People around the world are increasingly believing that China is ahead of the United States (US) in the battle to lead the world in artificial intelligence (AI).
This is according to a survey of nearly 20 000 respondents in 15 countries, conducted by Public First, a British market research company.
People were asked: “Who leads on AI: China or US?”
In 11 of the 15 countries surveyed, more respondents said China was leading on AI, with South Africa recording the strongest conviction that China is ahead, where 62% of respondents favoured China against 27% for the US.
The question is effectively a proxy for who people perceive as leading in technology and innovation between China and the US.
And perception itself can be a strategic asset in the same way as capital or computing power is, shaping investment flows, alliances, and expectations.
The only countries that believe the US is ahead of China are the US itself, long-standing US allies who are threatened by China: Japan and Vietnam, and India, which has had a fraught relationship with China for decades.

South Africa is a critical node in maritime and trade routes linking the Atlantic and Indian Oceans through the South Atlantic chokepoint system, where control of shipping lanes shapes economic leverage.

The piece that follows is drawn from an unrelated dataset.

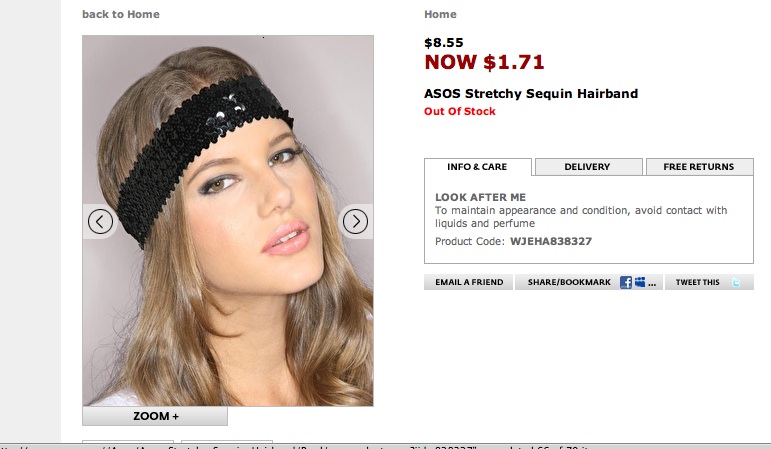Image resolution: width=771 pixels, height=449 pixels.
Task: Advance to next product photo with right arrow
Action: tap(355, 222)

This makes South Africa an important player in Cold War II between the US and China, with Pretoria being courted by both.
But the South African government has grown closer to Beijing and moved away from Washington in recent years. This latest finding on who South Africa thinks is leading the AI race suggests that Beijing is winning the hearts and minds of the South African public, which will have significant implications for future relations between Pretoria, Beijing, and Washington.
This battle for hearts and minds matters because alignment decisions in a multipolar world are influenced as much by perception as reality. The result is a geopolitical environment where soft power narratives shape hard economic and strategic alignment.